_SET PROBLEM_: Reproduce every line of the data below verbatim, changing nothing.

··· DATASET RECORDS

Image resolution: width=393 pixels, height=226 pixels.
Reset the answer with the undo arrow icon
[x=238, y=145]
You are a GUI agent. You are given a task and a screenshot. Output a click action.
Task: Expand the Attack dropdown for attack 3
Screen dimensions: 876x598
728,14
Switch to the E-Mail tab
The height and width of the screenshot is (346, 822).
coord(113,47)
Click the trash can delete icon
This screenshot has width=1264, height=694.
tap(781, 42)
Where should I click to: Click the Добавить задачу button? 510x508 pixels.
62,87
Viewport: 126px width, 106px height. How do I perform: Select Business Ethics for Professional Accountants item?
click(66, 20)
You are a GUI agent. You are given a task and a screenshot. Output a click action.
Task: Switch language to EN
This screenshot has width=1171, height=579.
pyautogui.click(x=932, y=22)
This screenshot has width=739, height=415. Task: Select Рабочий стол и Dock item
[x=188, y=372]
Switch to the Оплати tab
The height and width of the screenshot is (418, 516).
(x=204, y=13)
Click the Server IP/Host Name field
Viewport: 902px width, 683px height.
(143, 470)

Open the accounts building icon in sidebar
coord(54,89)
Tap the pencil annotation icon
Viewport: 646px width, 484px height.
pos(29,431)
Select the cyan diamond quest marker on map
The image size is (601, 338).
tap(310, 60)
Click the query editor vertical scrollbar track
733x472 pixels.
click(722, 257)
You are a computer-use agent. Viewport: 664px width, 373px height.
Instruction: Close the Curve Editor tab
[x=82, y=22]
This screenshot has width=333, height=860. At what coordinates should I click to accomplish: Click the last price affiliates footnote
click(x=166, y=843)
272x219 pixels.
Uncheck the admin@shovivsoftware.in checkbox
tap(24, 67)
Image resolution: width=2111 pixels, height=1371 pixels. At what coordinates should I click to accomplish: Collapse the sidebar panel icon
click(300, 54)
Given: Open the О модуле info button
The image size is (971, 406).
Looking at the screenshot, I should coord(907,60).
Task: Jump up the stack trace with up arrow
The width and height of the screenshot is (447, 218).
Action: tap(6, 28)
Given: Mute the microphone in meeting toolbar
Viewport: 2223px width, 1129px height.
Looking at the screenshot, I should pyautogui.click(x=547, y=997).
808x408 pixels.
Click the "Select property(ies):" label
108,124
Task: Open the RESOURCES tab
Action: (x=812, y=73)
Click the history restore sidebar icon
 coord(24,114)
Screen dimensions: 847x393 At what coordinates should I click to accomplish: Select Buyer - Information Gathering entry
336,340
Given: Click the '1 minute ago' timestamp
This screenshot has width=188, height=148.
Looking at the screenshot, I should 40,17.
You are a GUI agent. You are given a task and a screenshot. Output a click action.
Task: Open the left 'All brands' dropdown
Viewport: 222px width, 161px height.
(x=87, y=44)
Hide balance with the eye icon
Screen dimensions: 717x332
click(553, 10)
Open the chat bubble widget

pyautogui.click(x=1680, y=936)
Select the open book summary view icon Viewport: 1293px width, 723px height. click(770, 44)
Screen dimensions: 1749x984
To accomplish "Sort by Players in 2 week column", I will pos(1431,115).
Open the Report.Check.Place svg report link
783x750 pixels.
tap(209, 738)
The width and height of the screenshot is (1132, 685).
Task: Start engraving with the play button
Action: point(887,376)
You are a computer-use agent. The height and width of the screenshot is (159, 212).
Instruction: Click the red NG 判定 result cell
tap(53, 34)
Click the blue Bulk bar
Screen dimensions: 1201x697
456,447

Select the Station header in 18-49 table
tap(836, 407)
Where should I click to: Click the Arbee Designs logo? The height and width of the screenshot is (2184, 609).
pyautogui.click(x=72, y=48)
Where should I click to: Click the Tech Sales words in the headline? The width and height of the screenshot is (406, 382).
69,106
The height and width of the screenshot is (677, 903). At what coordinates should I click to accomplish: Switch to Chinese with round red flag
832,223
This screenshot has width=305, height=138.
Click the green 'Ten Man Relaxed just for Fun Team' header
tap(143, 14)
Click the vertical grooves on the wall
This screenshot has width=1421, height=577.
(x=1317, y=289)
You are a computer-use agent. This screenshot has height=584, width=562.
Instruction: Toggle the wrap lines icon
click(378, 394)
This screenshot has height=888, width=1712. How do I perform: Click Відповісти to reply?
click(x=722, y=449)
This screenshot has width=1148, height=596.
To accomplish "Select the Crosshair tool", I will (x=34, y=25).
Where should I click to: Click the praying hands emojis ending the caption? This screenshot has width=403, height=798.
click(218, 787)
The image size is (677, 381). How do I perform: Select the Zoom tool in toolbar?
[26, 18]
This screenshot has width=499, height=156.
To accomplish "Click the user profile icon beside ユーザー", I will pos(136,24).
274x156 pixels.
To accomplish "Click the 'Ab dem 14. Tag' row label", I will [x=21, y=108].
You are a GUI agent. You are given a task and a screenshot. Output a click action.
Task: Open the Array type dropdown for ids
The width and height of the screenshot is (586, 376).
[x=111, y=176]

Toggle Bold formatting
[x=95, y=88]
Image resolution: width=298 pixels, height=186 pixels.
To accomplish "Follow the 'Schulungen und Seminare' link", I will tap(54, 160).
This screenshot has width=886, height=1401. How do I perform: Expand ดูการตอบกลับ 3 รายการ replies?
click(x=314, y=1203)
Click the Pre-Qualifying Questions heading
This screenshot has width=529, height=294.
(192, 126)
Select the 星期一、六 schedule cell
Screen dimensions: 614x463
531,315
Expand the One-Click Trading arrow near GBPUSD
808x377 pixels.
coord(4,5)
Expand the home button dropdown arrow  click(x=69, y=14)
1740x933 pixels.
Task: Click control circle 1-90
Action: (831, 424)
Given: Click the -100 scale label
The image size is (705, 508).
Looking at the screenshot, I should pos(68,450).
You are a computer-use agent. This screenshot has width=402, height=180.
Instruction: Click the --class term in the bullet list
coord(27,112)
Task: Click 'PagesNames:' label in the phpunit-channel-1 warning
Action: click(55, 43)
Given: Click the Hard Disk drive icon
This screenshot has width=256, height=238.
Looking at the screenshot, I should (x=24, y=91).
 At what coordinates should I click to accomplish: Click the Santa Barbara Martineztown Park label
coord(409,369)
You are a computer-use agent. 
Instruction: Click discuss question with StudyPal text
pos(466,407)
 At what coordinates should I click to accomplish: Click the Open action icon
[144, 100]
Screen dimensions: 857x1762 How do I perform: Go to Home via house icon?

······

_FINAL ANSWER_:
Image resolution: width=393 pixels, height=226 pixels.
Reset the answer with the undo arrow icon
[x=238, y=145]
You are a GUI agent. You are given a task and a screenshot. Output a click action.
Task: Expand the Attack dropdown for attack 3
Screen dimensions: 876x598
728,14
Switch to the E-Mail tab
The height and width of the screenshot is (346, 822).
coord(113,47)
Click the trash can delete icon
This screenshot has width=1264, height=694.
tap(781, 42)
Where should I click to: Click the Добавить задачу button? 510x508 pixels.
62,87
Viewport: 126px width, 106px height. How do I perform: Select Business Ethics for Professional Accountants item?
click(66, 20)
You are a GUI agent. You are given a task and a screenshot. Output a click action.
Task: Switch language to EN
This screenshot has width=1171, height=579.
pyautogui.click(x=932, y=22)
This screenshot has width=739, height=415. Task: Select Рабочий стол и Dock item
[x=188, y=372]
Switch to the Оплати tab
The height and width of the screenshot is (418, 516).
(x=204, y=13)
Click the Server IP/Host Name field
Viewport: 902px width, 683px height.
(143, 470)

Open the accounts building icon in sidebar
coord(54,89)
Tap the pencil annotation icon
Viewport: 646px width, 484px height.
pos(29,431)
Select the cyan diamond quest marker on map
The image size is (601, 338).
tap(310, 60)
Click the query editor vertical scrollbar track
733x472 pixels.
click(722, 257)
You are a computer-use agent. Viewport: 664px width, 373px height.
Instruction: Close the Curve Editor tab
[x=82, y=22]
This screenshot has width=333, height=860. At what coordinates should I click to accomplish: Click the last price affiliates footnote
click(x=166, y=843)
272x219 pixels.
Uncheck the admin@shovivsoftware.in checkbox
tap(24, 67)
Image resolution: width=2111 pixels, height=1371 pixels. At what coordinates should I click to accomplish: Collapse the sidebar panel icon
click(300, 54)
Given: Open the О модуле info button
The image size is (971, 406).
Looking at the screenshot, I should coord(907,60).
Task: Jump up the stack trace with up arrow
The width and height of the screenshot is (447, 218).
Action: tap(6, 28)
Given: Mute the microphone in meeting toolbar
Viewport: 2223px width, 1129px height.
Looking at the screenshot, I should pyautogui.click(x=547, y=997).
808x408 pixels.
Click the "Select property(ies):" label
108,124
Task: Open the RESOURCES tab
Action: (x=812, y=73)
Click the history restore sidebar icon
 coord(24,114)
Screen dimensions: 847x393 At what coordinates should I click to accomplish: Select Buyer - Information Gathering entry
336,340
Given: Click the '1 minute ago' timestamp
This screenshot has width=188, height=148.
Looking at the screenshot, I should 40,17.
You are a GUI agent. You are given a task and a screenshot. Output a click action.
Task: Open the left 'All brands' dropdown
Viewport: 222px width, 161px height.
(x=87, y=44)
Hide balance with the eye icon
Screen dimensions: 717x332
click(553, 10)
Open the chat bubble widget

pyautogui.click(x=1680, y=936)
Select the open book summary view icon Viewport: 1293px width, 723px height. click(770, 44)
Screen dimensions: 1749x984
To accomplish "Sort by Players in 2 week column", I will pos(1431,115).
Open the Report.Check.Place svg report link
783x750 pixels.
tap(209, 738)
The width and height of the screenshot is (1132, 685).
Task: Start engraving with the play button
Action: point(887,376)
You are a computer-use agent. The height and width of the screenshot is (159, 212).
Instruction: Click the red NG 判定 result cell
tap(53, 34)
Click the blue Bulk bar
Screen dimensions: 1201x697
456,447

Select the Station header in 18-49 table
tap(836, 407)
Where should I click to: Click the Arbee Designs logo? The height and width of the screenshot is (2184, 609).
pyautogui.click(x=72, y=48)
Where should I click to: Click the Tech Sales words in the headline? The width and height of the screenshot is (406, 382).
69,106
The height and width of the screenshot is (677, 903). At what coordinates should I click to accomplish: Switch to Chinese with round red flag
832,223
This screenshot has width=305, height=138.
Click the green 'Ten Man Relaxed just for Fun Team' header
tap(143, 14)
Click the vertical grooves on the wall
This screenshot has width=1421, height=577.
(x=1317, y=289)
You are a computer-use agent. This screenshot has height=584, width=562.
Instruction: Toggle the wrap lines icon
click(378, 394)
This screenshot has height=888, width=1712. How do I perform: Click Відповісти to reply?
click(x=722, y=449)
This screenshot has width=1148, height=596.
To accomplish "Select the Crosshair tool", I will (x=34, y=25).
Where should I click to: Click the praying hands emojis ending the caption? This screenshot has width=403, height=798.
click(218, 787)
The image size is (677, 381). How do I perform: Select the Zoom tool in toolbar?
[26, 18]
This screenshot has width=499, height=156.
To accomplish "Click the user profile icon beside ユーザー", I will pos(136,24).
274x156 pixels.
To accomplish "Click the 'Ab dem 14. Tag' row label", I will [x=21, y=108].
You are a GUI agent. You are given a task and a screenshot. Output a click action.
Task: Open the Array type dropdown for ids
The width and height of the screenshot is (586, 376).
[x=111, y=176]

Toggle Bold formatting
[x=95, y=88]
Image resolution: width=298 pixels, height=186 pixels.
To accomplish "Follow the 'Schulungen und Seminare' link", I will tap(54, 160).
This screenshot has width=886, height=1401. How do I perform: Expand ดูการตอบกลับ 3 รายการ replies?
click(x=314, y=1203)
Click the Pre-Qualifying Questions heading
This screenshot has width=529, height=294.
(192, 126)
Select the 星期一、六 schedule cell
Screen dimensions: 614x463
531,315
Expand the One-Click Trading arrow near GBPUSD
808x377 pixels.
coord(4,5)
Expand the home button dropdown arrow  click(x=69, y=14)
1740x933 pixels.
Task: Click control circle 1-90
Action: (831, 424)
Given: Click the -100 scale label
The image size is (705, 508).
Looking at the screenshot, I should pos(68,450).
You are a computer-use agent. This screenshot has width=402, height=180.
Instruction: Click the --class term in the bullet list
coord(27,112)
Task: Click 'PagesNames:' label in the phpunit-channel-1 warning
Action: click(55, 43)
Given: Click the Hard Disk drive icon
This screenshot has width=256, height=238.
Looking at the screenshot, I should (x=24, y=91).
 At what coordinates should I click to accomplish: Click the Santa Barbara Martineztown Park label
coord(409,369)
You are a computer-use agent. 
Instruction: Click discuss question with StudyPal text
pos(466,407)
 At what coordinates should I click to accomplish: Click the Open action icon
[144, 100]
Screen dimensions: 857x1762 How do I perform: Go to Home via house icon?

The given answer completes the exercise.